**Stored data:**
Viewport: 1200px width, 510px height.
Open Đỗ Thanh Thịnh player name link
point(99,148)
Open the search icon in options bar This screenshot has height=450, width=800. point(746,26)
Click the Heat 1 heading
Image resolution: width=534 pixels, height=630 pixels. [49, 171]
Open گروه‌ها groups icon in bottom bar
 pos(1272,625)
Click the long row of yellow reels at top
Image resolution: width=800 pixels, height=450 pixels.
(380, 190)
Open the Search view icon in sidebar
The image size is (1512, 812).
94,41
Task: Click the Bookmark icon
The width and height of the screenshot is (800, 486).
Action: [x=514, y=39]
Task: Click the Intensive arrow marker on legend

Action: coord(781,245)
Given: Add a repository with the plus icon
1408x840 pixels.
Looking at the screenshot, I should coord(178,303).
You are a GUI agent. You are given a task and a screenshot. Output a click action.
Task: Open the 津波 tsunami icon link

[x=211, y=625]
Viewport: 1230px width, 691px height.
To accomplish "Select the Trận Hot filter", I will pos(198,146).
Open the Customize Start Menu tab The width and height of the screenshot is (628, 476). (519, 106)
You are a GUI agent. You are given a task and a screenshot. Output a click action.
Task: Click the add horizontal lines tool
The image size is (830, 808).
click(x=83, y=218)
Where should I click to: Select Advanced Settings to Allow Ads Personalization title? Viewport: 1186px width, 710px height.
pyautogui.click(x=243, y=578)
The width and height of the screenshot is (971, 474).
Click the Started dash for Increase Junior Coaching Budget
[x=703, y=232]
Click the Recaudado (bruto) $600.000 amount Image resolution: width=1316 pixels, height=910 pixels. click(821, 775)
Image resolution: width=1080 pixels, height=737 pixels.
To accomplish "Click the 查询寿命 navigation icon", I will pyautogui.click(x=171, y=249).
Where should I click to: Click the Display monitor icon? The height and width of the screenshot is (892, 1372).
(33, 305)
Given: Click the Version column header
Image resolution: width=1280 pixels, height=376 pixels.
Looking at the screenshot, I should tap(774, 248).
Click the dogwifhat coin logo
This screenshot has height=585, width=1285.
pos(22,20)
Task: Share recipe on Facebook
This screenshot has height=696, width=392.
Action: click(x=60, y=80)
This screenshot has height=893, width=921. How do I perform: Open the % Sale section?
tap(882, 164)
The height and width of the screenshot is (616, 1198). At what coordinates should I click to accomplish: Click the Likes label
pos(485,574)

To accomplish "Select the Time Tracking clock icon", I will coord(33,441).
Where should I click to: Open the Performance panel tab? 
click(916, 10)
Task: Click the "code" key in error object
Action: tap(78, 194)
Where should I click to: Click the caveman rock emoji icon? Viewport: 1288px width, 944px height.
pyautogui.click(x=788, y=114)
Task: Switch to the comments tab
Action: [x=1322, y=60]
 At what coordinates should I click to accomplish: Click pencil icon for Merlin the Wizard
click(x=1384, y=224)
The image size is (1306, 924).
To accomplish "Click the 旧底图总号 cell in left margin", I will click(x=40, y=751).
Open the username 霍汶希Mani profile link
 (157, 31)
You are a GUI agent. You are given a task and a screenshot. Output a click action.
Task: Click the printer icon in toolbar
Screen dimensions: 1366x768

**Task objective:** Could you return exactly the lines above from the line with "Open the search icon" to the line with "Click the long row of yellow reels at top", both included, and nothing else?

**Solution below:**
Open the search icon in options bar This screenshot has height=450, width=800. point(746,26)
Click the Heat 1 heading
Image resolution: width=534 pixels, height=630 pixels. [49, 171]
Open گروه‌ها groups icon in bottom bar
 pos(1272,625)
Click the long row of yellow reels at top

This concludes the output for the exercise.